For fuel flexibility enhancement hydrogen represents a possible alternative gas turbine fuel within future low emission power generation, in case of hydrogen production by the use of renewable energy sources such as wind energy or biomass. Kawasaki Heavy Industries, Ltd. (KHI) has research and development projects for future hydrogen society; production of hydrogen gas, refinement and liquefaction for transportation and storage, and utilization with gas turbine / gas engine for the generation of electricity. In the development of hydrogen gas turbines, a key technology is the stable and low NOx hydrogen combustion, especially Dry Low Emission (DLE) or Dry Low NOx (DLN) hydrogen combustion. Due to the large difference in the physical properties of hydrogen compared to other fuels such as natural gas, well established gas turbine combustion systems cannot be directly applied for DLE hydrogen combustion. Thus, the development of DLE hydrogen combustion technologies is an essential and challenging task for the future of hydrogen fueled gas turbines.
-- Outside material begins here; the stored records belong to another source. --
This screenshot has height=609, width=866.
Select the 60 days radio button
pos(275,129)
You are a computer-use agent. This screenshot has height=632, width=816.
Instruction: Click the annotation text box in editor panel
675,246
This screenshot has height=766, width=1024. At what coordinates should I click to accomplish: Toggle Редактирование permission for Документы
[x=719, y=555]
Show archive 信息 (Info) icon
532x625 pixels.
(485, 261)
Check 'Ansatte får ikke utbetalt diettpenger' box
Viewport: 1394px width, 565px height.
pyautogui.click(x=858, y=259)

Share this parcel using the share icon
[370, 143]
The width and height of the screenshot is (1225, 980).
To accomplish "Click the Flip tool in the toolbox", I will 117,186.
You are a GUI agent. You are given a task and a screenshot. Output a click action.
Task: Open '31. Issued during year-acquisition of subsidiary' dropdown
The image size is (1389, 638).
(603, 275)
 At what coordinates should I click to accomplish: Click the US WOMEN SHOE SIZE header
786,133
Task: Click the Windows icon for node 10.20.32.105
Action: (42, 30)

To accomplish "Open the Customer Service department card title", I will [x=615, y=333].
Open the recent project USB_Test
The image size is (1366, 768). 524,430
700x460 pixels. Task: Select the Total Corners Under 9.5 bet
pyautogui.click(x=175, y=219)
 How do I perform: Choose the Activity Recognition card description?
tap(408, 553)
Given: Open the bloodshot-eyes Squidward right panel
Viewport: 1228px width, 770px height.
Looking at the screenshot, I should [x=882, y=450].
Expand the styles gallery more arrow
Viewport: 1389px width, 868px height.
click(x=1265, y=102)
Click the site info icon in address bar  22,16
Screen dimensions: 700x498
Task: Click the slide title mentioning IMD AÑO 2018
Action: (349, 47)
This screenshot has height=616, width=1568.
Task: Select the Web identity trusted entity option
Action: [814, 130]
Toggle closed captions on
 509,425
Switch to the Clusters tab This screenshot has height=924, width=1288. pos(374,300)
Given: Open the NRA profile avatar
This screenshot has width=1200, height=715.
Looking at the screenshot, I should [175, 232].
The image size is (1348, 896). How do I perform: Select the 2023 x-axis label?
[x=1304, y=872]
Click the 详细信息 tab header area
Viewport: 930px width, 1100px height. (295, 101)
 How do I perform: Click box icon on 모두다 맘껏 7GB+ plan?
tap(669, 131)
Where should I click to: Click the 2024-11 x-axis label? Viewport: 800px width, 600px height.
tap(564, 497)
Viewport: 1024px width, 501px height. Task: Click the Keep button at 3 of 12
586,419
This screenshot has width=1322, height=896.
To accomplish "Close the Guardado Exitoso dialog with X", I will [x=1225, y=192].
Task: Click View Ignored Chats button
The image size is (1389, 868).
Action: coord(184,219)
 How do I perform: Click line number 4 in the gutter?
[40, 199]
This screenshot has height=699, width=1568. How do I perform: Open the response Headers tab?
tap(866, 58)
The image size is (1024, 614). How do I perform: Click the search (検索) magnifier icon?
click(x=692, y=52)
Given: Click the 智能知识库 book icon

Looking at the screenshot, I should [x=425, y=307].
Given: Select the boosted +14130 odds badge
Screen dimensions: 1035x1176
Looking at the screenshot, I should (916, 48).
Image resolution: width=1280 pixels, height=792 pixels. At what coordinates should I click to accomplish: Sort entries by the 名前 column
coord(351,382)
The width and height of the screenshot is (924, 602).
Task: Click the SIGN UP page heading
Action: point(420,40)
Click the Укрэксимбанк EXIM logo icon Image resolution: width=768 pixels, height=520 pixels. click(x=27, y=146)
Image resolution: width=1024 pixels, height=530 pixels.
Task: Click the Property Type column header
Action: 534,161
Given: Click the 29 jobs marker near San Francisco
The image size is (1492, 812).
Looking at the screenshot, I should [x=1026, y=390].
The DLE Micro-Mix combustion principle for hydrogen fuel has been in development for many years to significantly reduce NOx emissions. This combustion principle is based on cross-flow mixing of air and gaseous hydrogen which reacts in multiple miniaturized “diffusion-type” flames. The major advantages of this combustion principle are the inherent safety against flashback and the low NOx-emissions due to a very short residence time of the reactants in the flame region of the micro-flames.